Sonntag, 22. Oktober 2023

Noch ein paar Notizen zur Immersion

Nichts gegen Anglizismen, aber warum müssen wir immer die billigen Wörter übernehmen? Während im Englischen so beflissene, ausgesprochen schöne deutsche Begriffe wie Doppelgänger, Wunderkind, Katzenjammer, Kindergarten oder Weltschmerz übernommen wurden, eignen wir uns im Deutschen bevorzugt nur englisches Event-Vokabular an, knallige, inhaltsarme Begriffe wie etwa den nimmermüden Boom – ständig scheint irgendetwas irgendwo zu boomen (wer in einem bestimmten Jahrzehnt geboren wurde, ist heute sogar selbst ein Boomer) – und abgesehen davon, dass es ziemlich pietätlos wirkt, in Kriegszeiten verbale „booms“ zu verbreiten, macht sich neuerdings auch in der Museumslandschaft ein neuenglischer Knalleffekt bemerkbar: die immersive Erlebnisschau. Klimt bekam eine, dann Monet, irgendwie auch Banksy, und jetzt Frida Kahlo, die surreale Meisterin der schmerzhaften Selbsterkundung, die sich selbst nie als Surrealistin sah.

Zweimal wurde die Ausstellung bereits verlängert, und bevor sie zu Ende geht, statte auch ich ihr einen Besuch ab, an einem verregneten Montagnachmittag, weit außerhalb des Zentrums, in einem sperrigen, backsteinfarbenen Areal, einer Veranstaltungshalle, die nach dem deutschen Kommunismusvater benannt ist und in diesen Tagen für kapitale Einnahmen sorgen soll. Wobei das altbackene Wort „Ausstellung“ hier bewusst vermieden wird, stattdessen ist von einer IMMERSIVE EXPERIENCE die Rede – doch die einzige Erfahrung, die ich an dem Tag mache, liegt im Gefühl der Abzocke: 24 Euro für eine Schau über eine Malerin, in der kein einziges gemaltes Original hängt; was für die Veranstalter natürlich günstig ist, denn wo es nichts zu stehlen gibt, braucht es auch keine Aufsichten, und überhaupt geht es hier nicht um Maltechnik und Struktur, sondern um das Versprechen, in die Werke (die nicht da sind) mit Leib und Seele einzutauchen – ganz immersiv eben. Doch was ist das eigentlich, Immersion?

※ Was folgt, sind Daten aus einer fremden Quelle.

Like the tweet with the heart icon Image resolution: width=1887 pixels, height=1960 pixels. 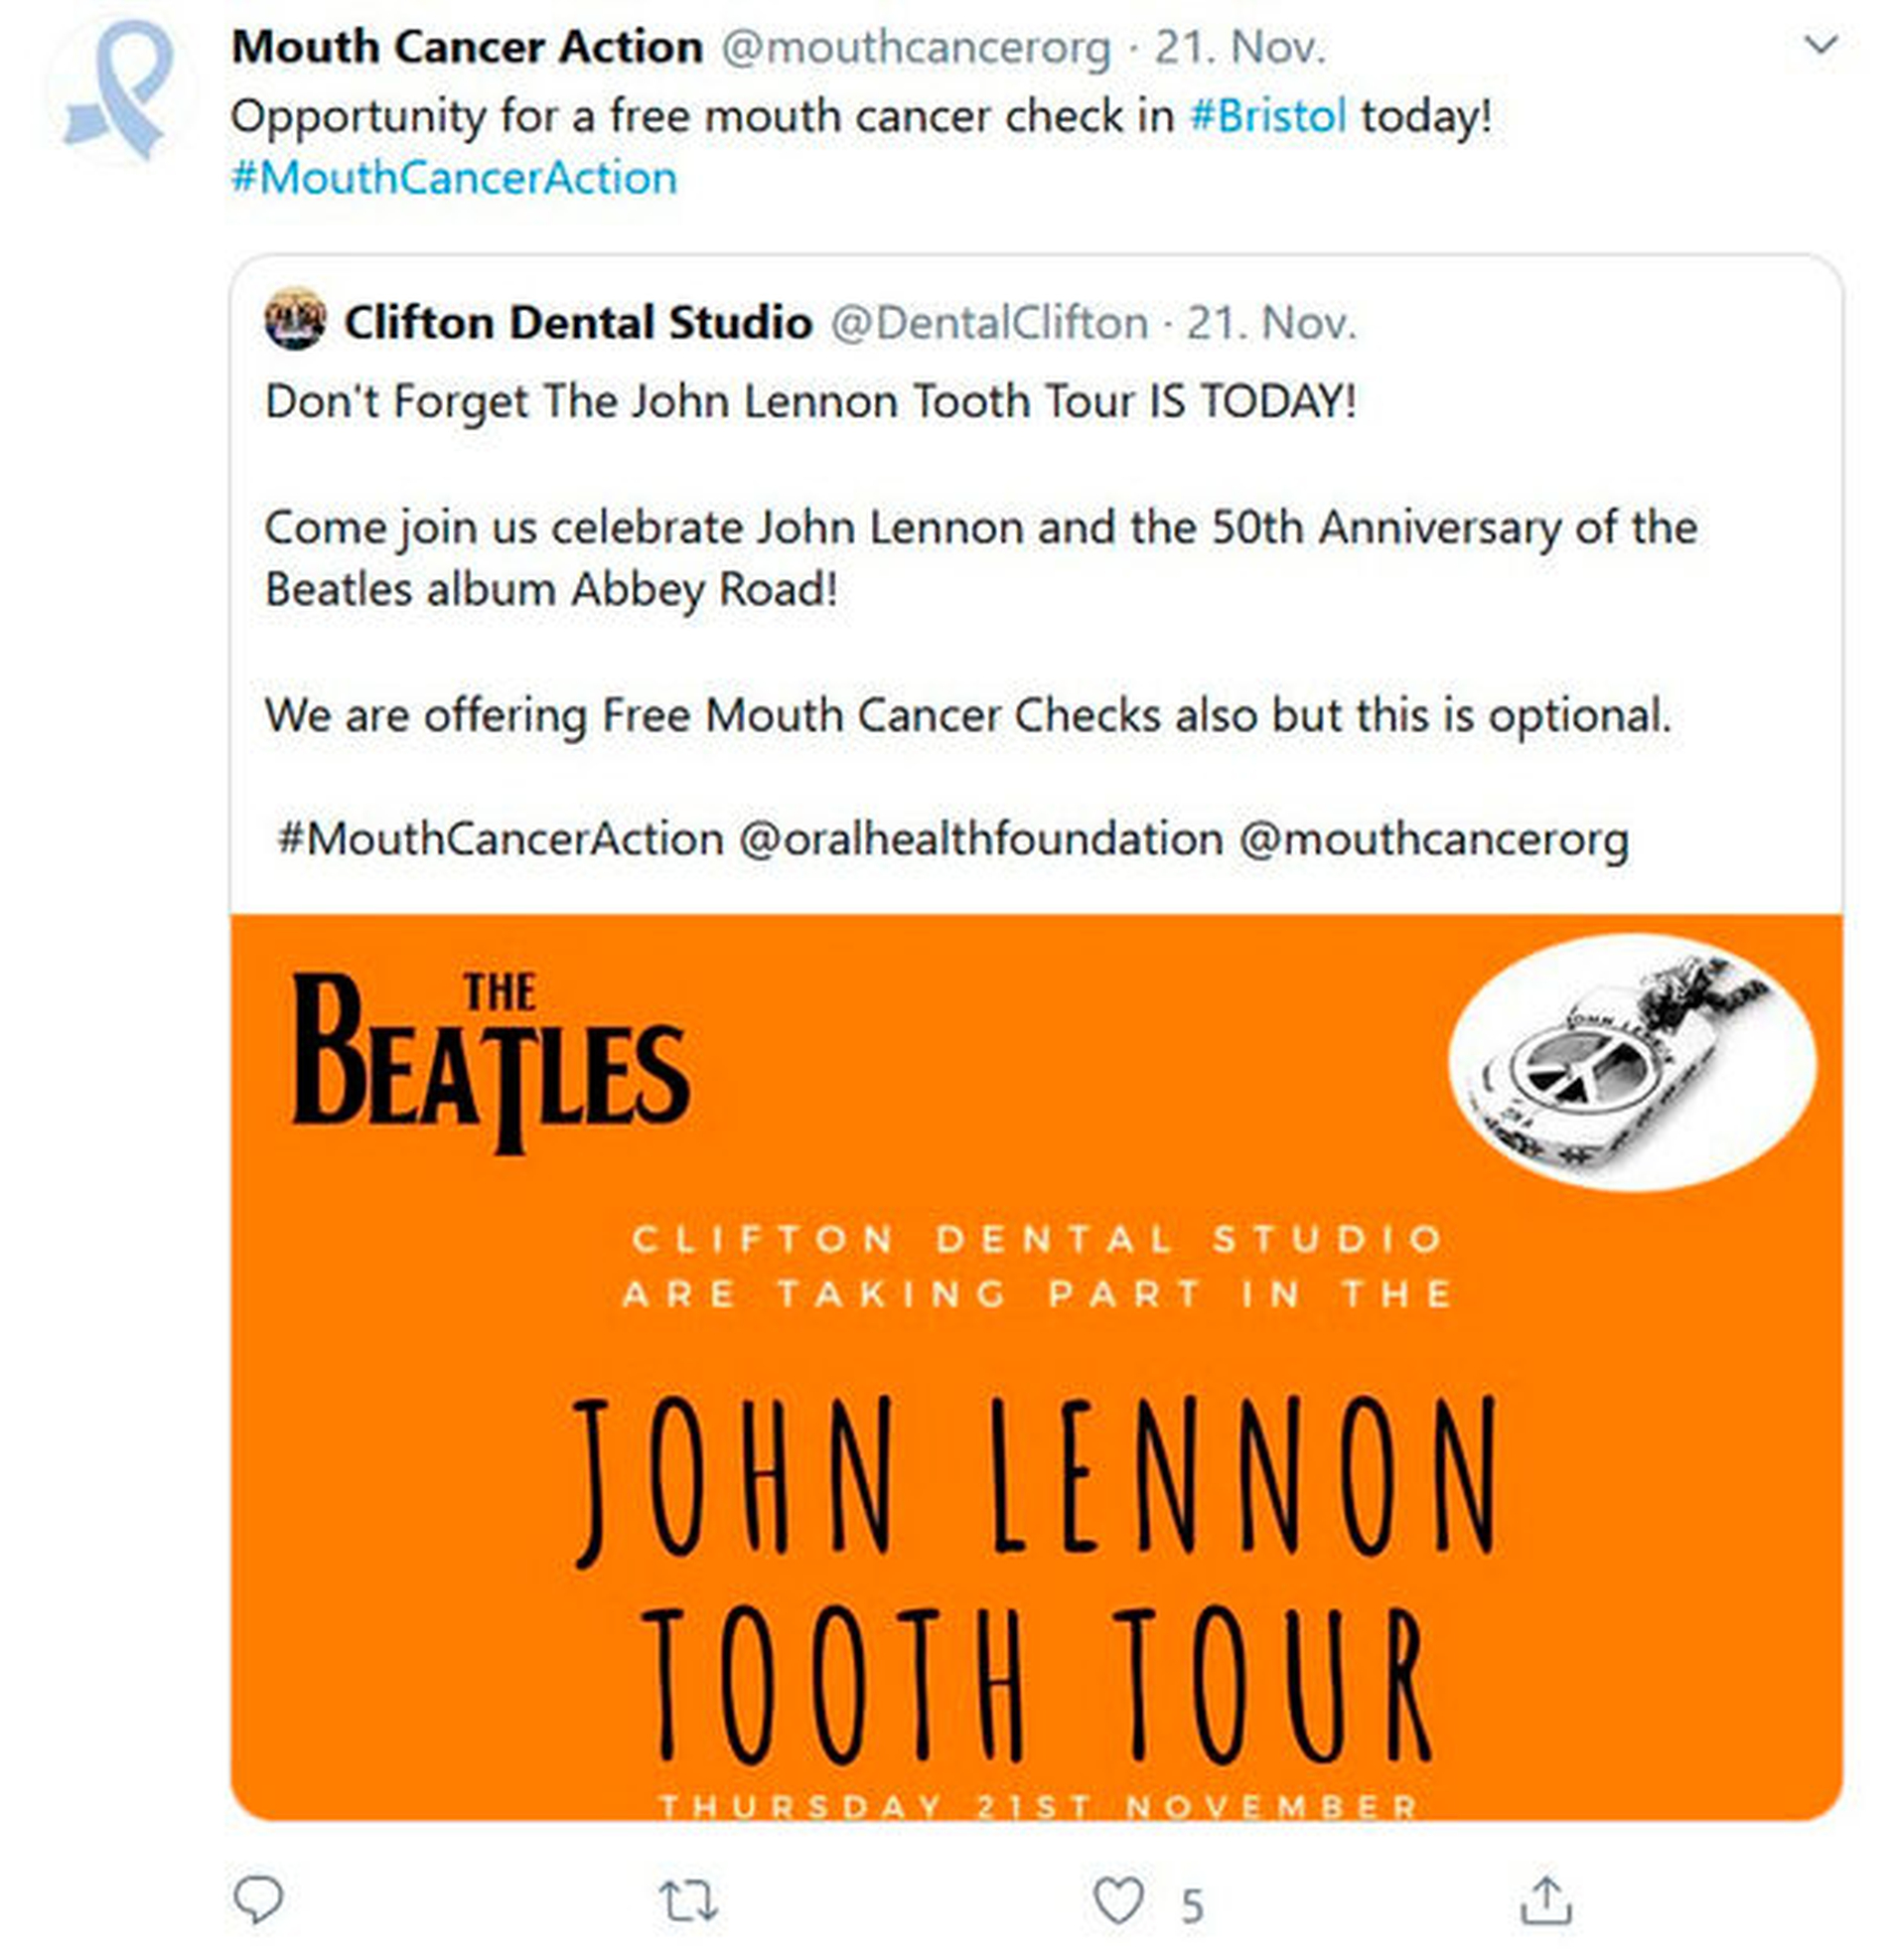pyautogui.click(x=1117, y=1899)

Eine Stunde später weiß ich sehr genau, was es nicht ist: Es ist keine laute Dauerbeschallung, keine zerfließende Wandprojektion in grober Pixelqualität, kein billiger Jahrmarkttrick und keine inszenierte Fotostation, keine quadratische Insta-Weisheit, kein kunterbunter Mexikokitsch und ganz sicher nicht die deutsche Synchronstimme von Salma Hayek, die mit falschem Akzent Fridas Leidensweg familiengerecht nacherzählt – nein, ich gestehe, ich war schon skeptisch, als mir ein (sonst wenig kulturinteressierter) Kollege von der Erlebnisschau übertrieben vorschwärmte („Einen ganzen Sonntag haben wir mit der Freundin hier verbracht“), doch ein Kunsturteil aus der Ferne ist ein schwaches, also musste ich es selber sehen, um es müde zu bestätigen: Was hier verkauft wird, ist billiger Karneval, ein farbenfrohes, freundliches Fest für 3D-Fetischisten und netzaffine Frida-Fangirls, doch nichts davon, nichts zieht mich wirklich in den faszinierenden, schmerzgeplagten Kosmos einer untröstlichen Weltkünstlerin; ihre Bildmotive werden zwar bewegt, aber sie werden nicht lebendig, denn eine nervöse Wandanimation ist eben keine gespannte Leinwand, kein bemaltes Unikat, in das ich mich vertiefen kann, eintauchen will – der projizierten Vervielfältigung fehlt tatsächlich jene Aura, die Benjamin beschworen hat, und es hilft auch nicht, wenn eine deutsche Sprecherin über Leidenschaft schwafelt, während gezupfte Latin-Klänge jede Stille aussperren, als fürchteten die Veranstalter nichts mehr als das: Ruhe.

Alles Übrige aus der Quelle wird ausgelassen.